Мимоза - Чжан Сянлян
- Дата:20.05.2024
- Категория: Проза / Современная проза
- Название: Мимоза
- Автор: Чжан Сянлян
- Просмотров:0
- Комментариев:0
Шрифт:
Интервал:
Закладка:
Чжан Сянлян
Мимоза
ПОВЕСТЬ
Перевод с китайского Ильи Смирнова[1]
1Громоздкая повозка с трудом преодолела крутой выгиб скрипучего дощатого моста, и мы оказались в госхозе, где отныне нам предстояло трудиться.
Под мостом — пересохшее за зиму русло оросительного канала, трава по откосам пожухла и словно оцепенела, скованная коркой льда; крохотные ящерки, встревоженные колесами повозки, мечутся, шурша в траве. Мост убог до невозможности. Бурый земляной накат уже взбит в пыль множеством колес. Уложенные под слоем земли вязанки тростника лохматятся по обеим сторонам настила и кое-где неряшливой бахромой касаются грязного дна канала; от этого мост кажется шире, чем он есть. Возница не слез с повозки, даром что три клячонки шарахались, задыхаясь, из стороны в сторону, вращали белками безумных, невидящих глаз, шумно пыхали клубами белого пара. Он только, стиснув колени, уселся поплотнее на дышло и с замечательным умением удерживался в этом положении, покуда повозка преодолевала словно изрытую волчьими ямами поверхность моста.

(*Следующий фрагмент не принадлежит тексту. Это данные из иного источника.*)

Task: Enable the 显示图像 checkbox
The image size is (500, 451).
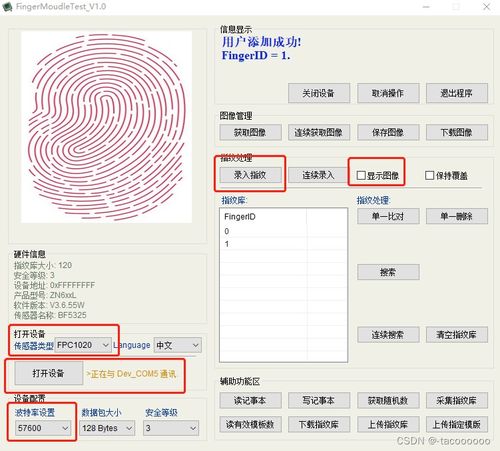Action: point(361,175)
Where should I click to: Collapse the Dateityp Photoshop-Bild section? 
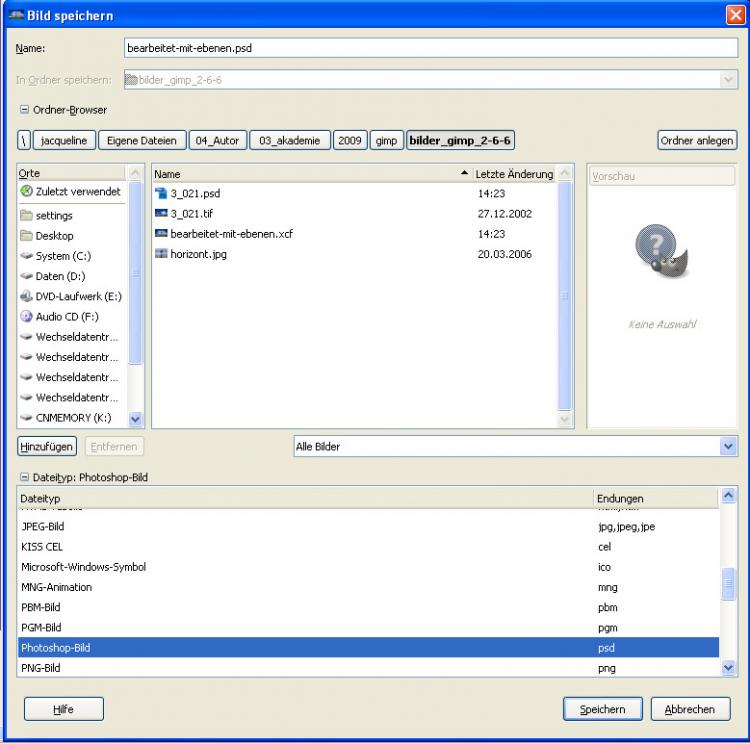coord(25,478)
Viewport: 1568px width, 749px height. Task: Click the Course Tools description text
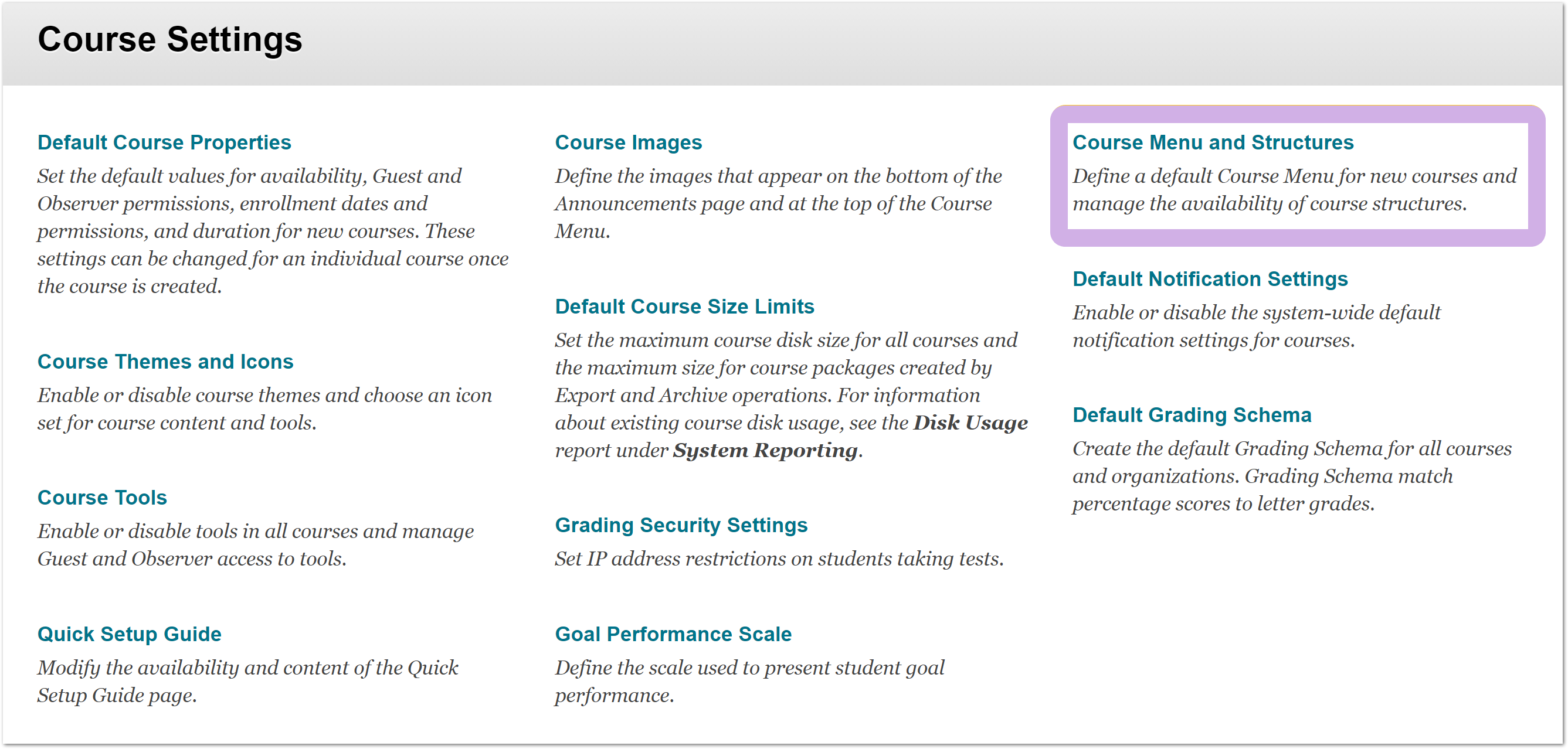tap(255, 545)
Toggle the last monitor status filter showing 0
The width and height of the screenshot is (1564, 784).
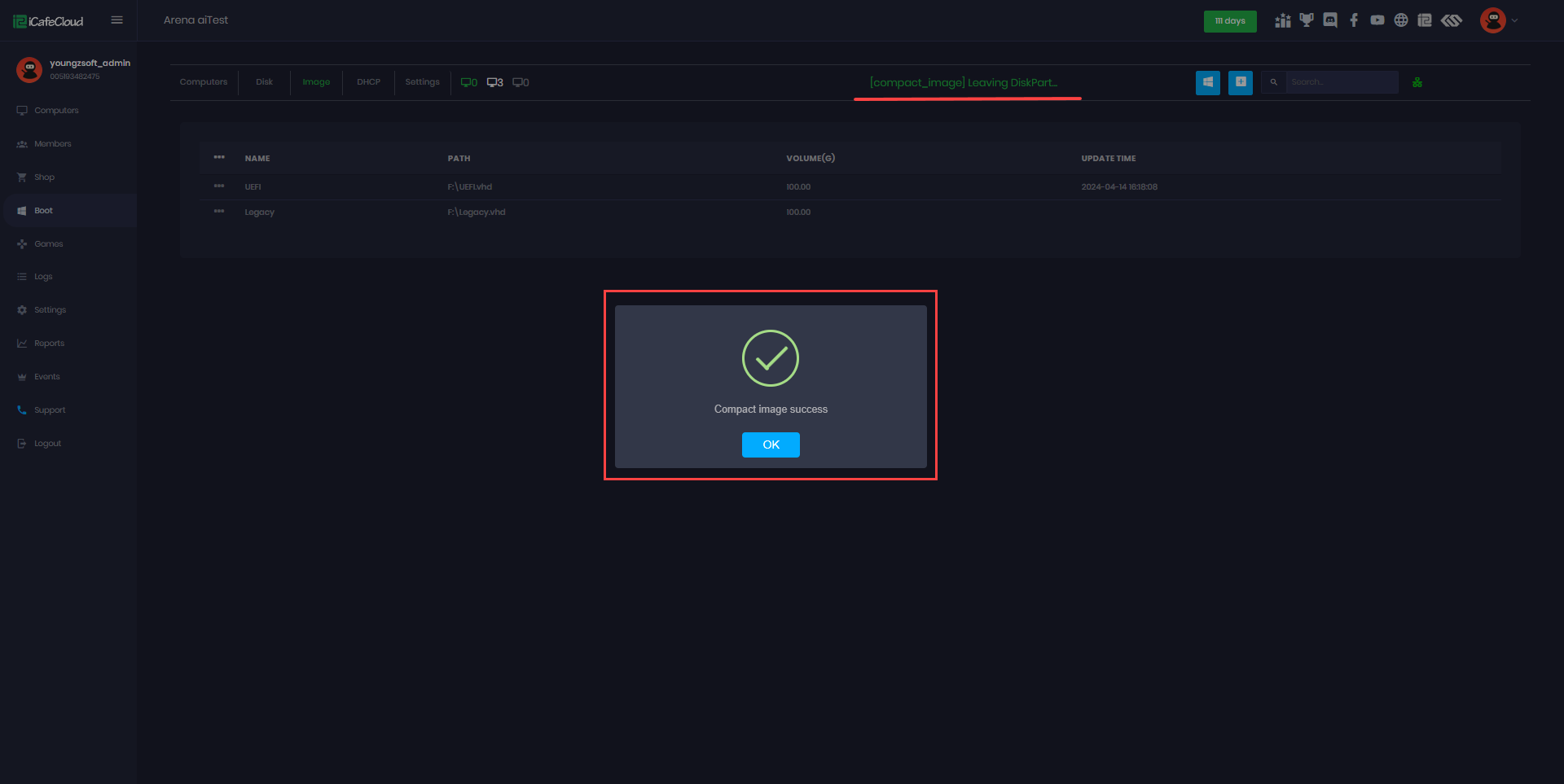(x=521, y=81)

Бедные животные были едва ли в лучшем виде, чем я, отощавший до последней крайности. При росте в 1 м 78 см я весил 44 кг — на столько тянул мой костяк, обтянутый кожей. Правда, лагерный врач, осматривавший меня перед освобождением, сказал с похвалою: «Неплохо, неплохо... Выжил-таки!» Ему показалось удивительным, что я остался жив, и он готов был порадоваться вместе со мной моей удаче. А бедные животные не вызывали сострадания ни в ком. На прямых, как палки, шеях мотались худющие, костлявые головы, зрачки закатились за края глазниц, а разомкнутые от натуги челюсти открывали ущербные ряды желтых зубов. Чалому мундштук глубоко врезался в край рта, текла и текла кровь, капли шлепались на дорогу, отчетливо алея на изжелта-бурой земле.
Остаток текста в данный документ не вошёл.